O colesterol é um dos grandes vilões das doenças cardiovasculares e está sendo considerada a principal causa de morte entre os brasileiros. Nossa pesquisa revela que 39% da população está com um índice elevado dessas lipoproteínas que, em excesso, podem bloquear as artérias do coração, além de causar males como acidentes vasculares cerebrais (AVCs).

A desinformação e o desinteresse são indícios preocupantes constatados por nosso estudo, agravados pela baixa adesão e pela pouca disciplina com o tratamento, há indícios de que o brasileiro está lidando mal com um problema potencialmente sério.

Dos entrevistados, por exemplo, 47% não sabiam que o LDL é o colesterol mau, enquanto 68% desconheciam que o HDL é do tipo bom para o coração. Já os 16% que dizem nunca ter feito um teste para avaliar o colesterol alegam, principalmente, falta de interesse e de tempo para realizar o exame.

Quase 10% têm sérios riscos

Isso é preocupante, já que 9% dos participantes da pesquisa se enquadram no grupo de alto risco, apresentando índices acima de 240 mg/dl, quando os normais para um adulto deveriam ficar entre 180 e 200 mg/dl.

Até 35% deles estariam aptos a tomar alguma medicação para reduzir seus níveis.Dos que se mostram mais preocupados com seu colesterol, 31% aderem a algum tratamento ou método para manter suas  taxas sob controle.

São poucos, entretanto, os que seguem com rigor um tratamento, no qual os redutores de colesterol, como estatinas e resinas de ácidos biliares, são a terapia mais utilizada. Ou seja, embora 82% usem esses medicamentos, apenas 29% dizem tomá-los sem falta, enquanto os restantes, com moderada ou pouca frequência.

27% esquecem de fazer dieta

A adoção de uma dieta e a prática regular de exercícios são outras vias seguidas, mas com igual descompromisso. Os motivos alegados para esse descaso são esquecer de seguir a dieta ou fazer exercícios (27%), achar o tratamento muito complicado ou restritivo (14%) e não lembrar de tomar os remédios (11%).
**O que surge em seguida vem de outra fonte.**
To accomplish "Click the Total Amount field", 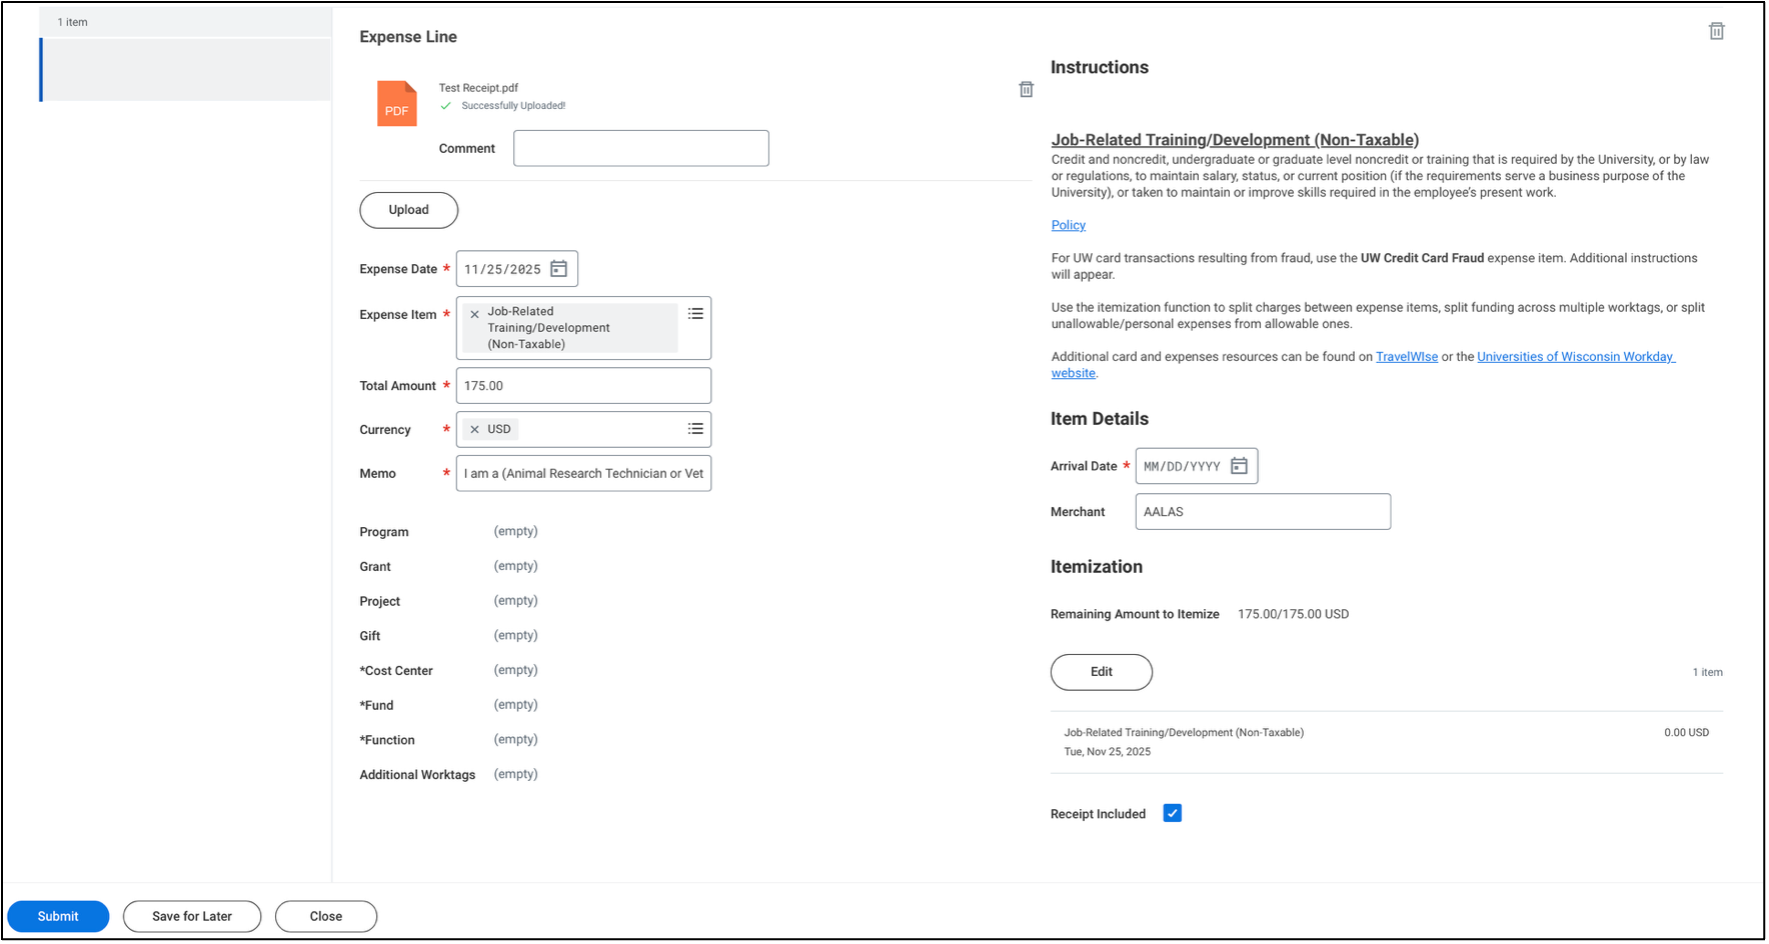I will click(x=583, y=386).

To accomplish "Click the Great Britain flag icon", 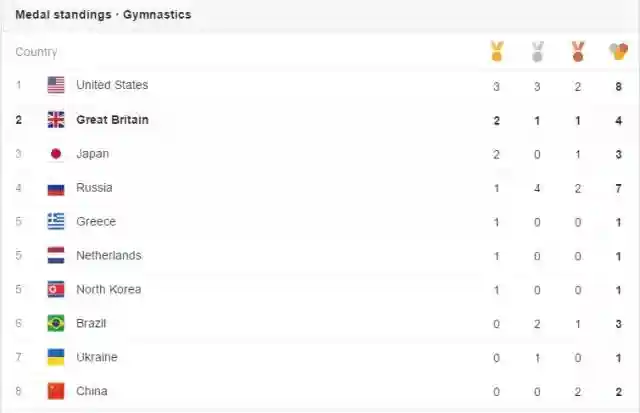I will (x=56, y=120).
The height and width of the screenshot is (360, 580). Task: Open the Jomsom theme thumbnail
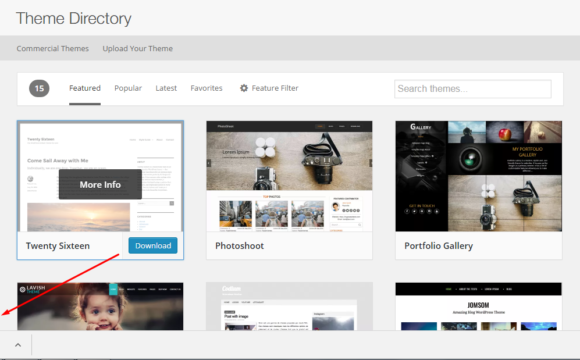pyautogui.click(x=479, y=306)
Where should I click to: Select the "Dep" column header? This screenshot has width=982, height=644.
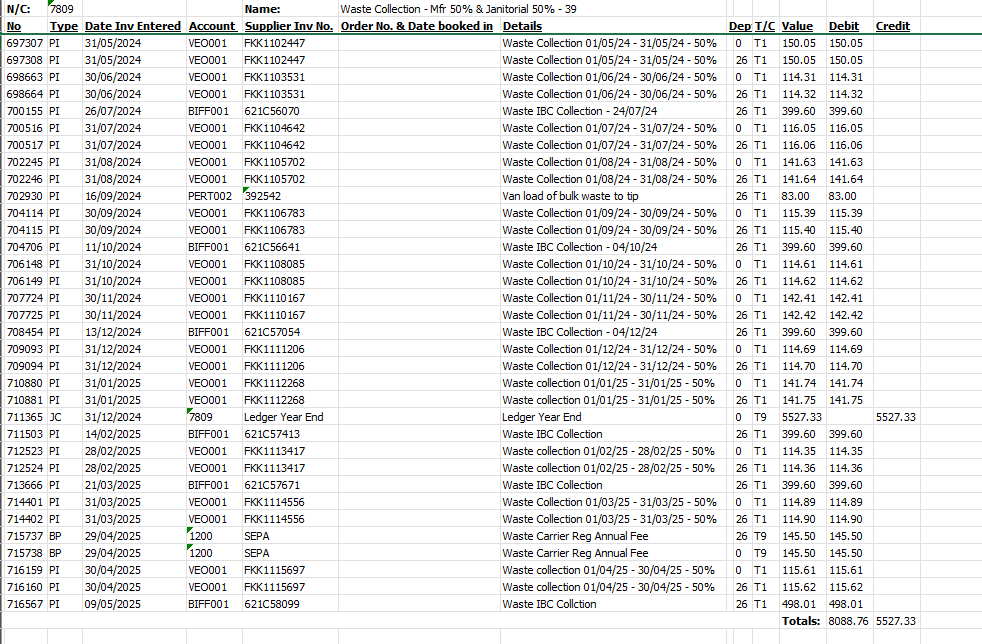(739, 26)
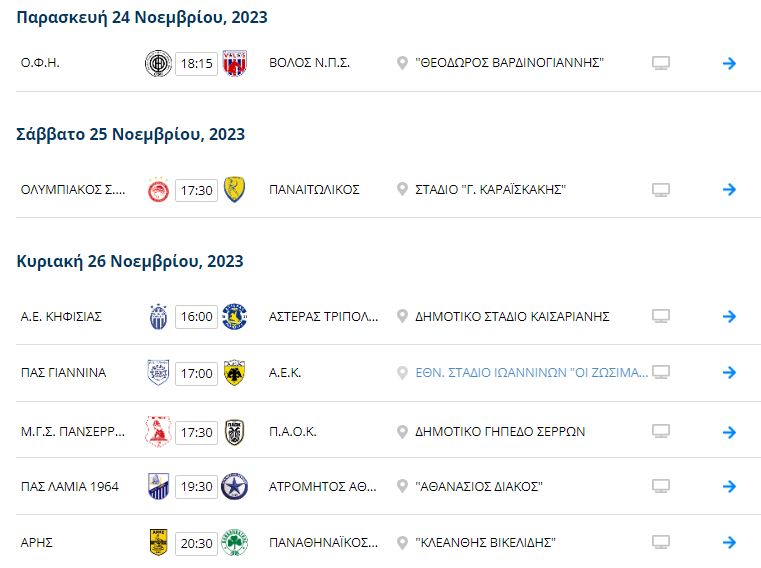
Task: Click the TV icon for ΠΑΣ ΓΙΑΝΝΙΝΑ match
Action: tap(661, 372)
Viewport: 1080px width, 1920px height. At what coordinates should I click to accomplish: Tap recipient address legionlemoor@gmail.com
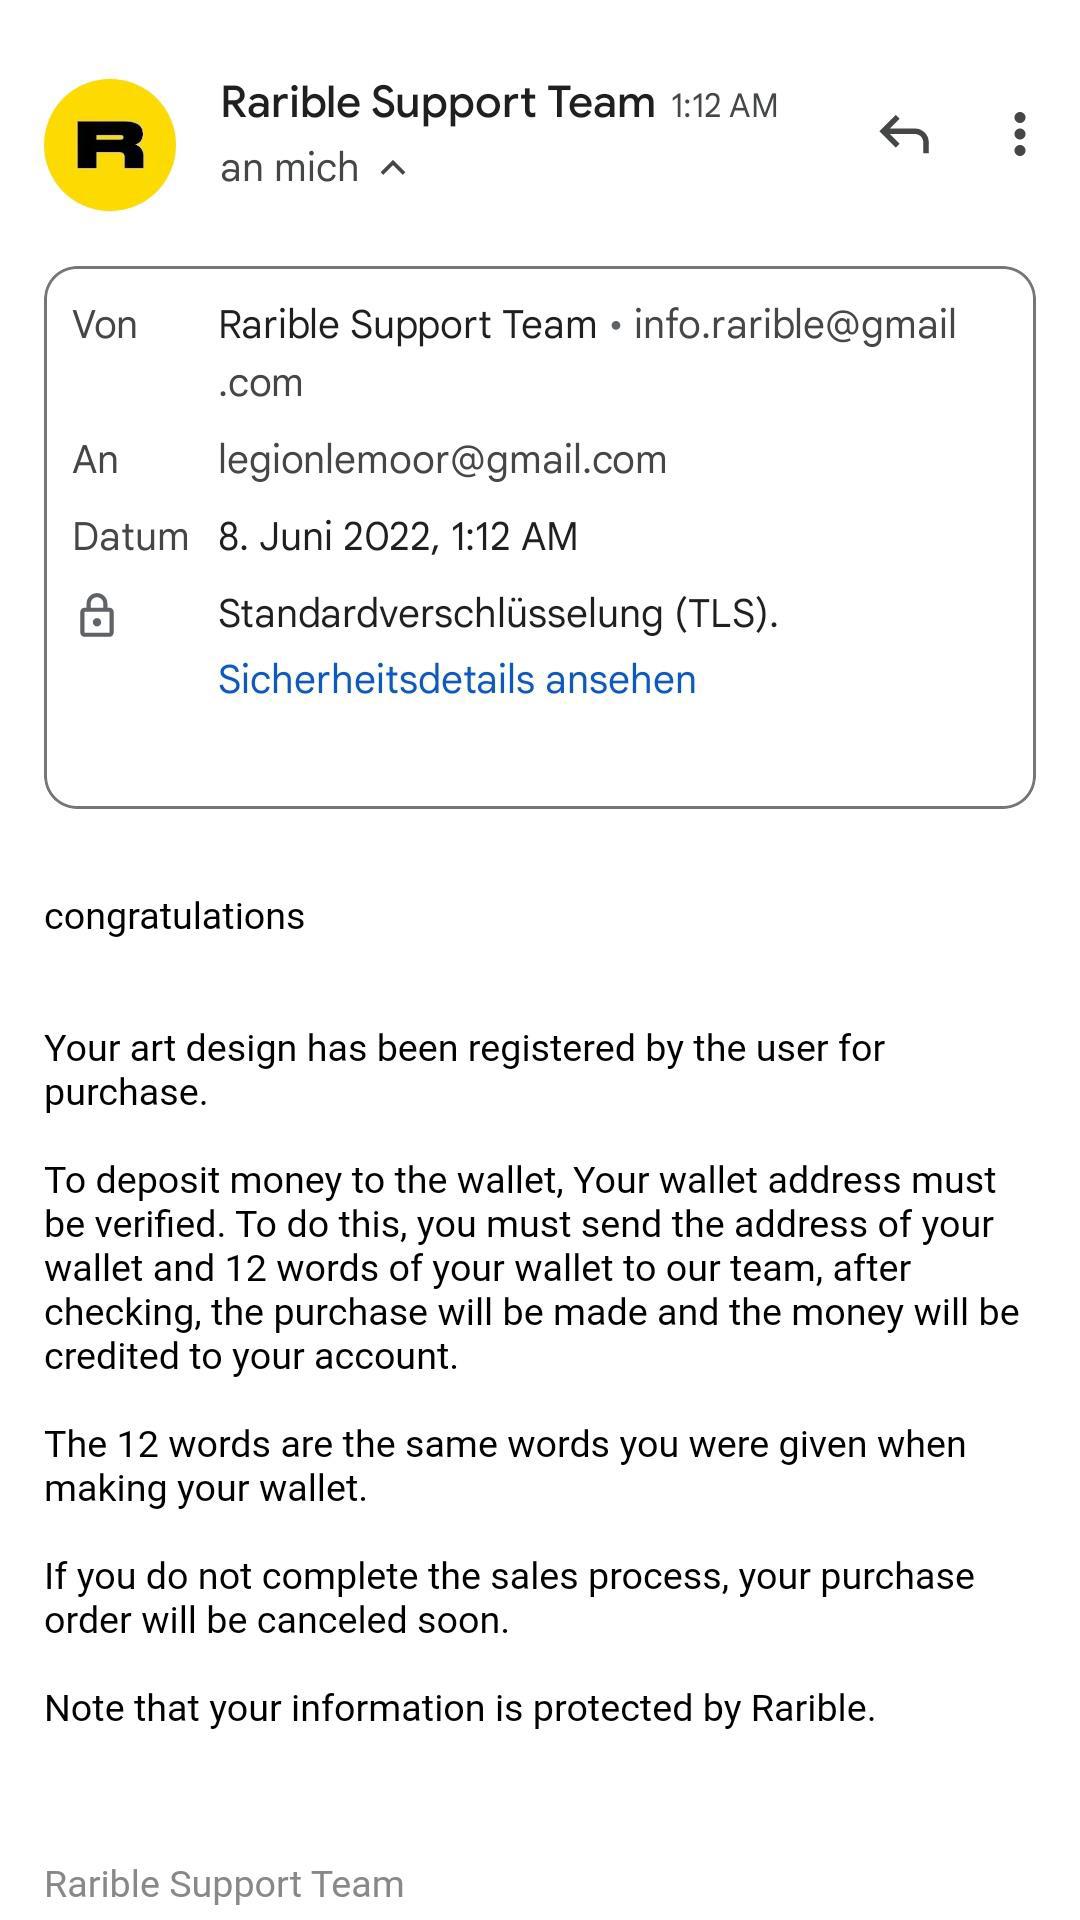coord(442,460)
A medicação, como as estatinas, é considerada pelos entrevistados o método mais eficaz na redução do colesterol, usada sozinha ou em combinação com outras abordagens, como a dieta e os exercícios já citados. Mas um quinto dos entrevistados conseguiu bons resultados apenas pela associação entre dieta e exercícios ou incorporando um estilo de vida mais saudável.

As estatinas receberam ainda o melhor índice de satisfação entre seus usuários, enquanto a niacina obteve o pior. Mesmo assim, nosso estudo indica que de 4% a 38% das pessoas usando esses medicamentos poderiam dispensá-los, dependendo da natureza de seu problema e do número de fatores externos de risco.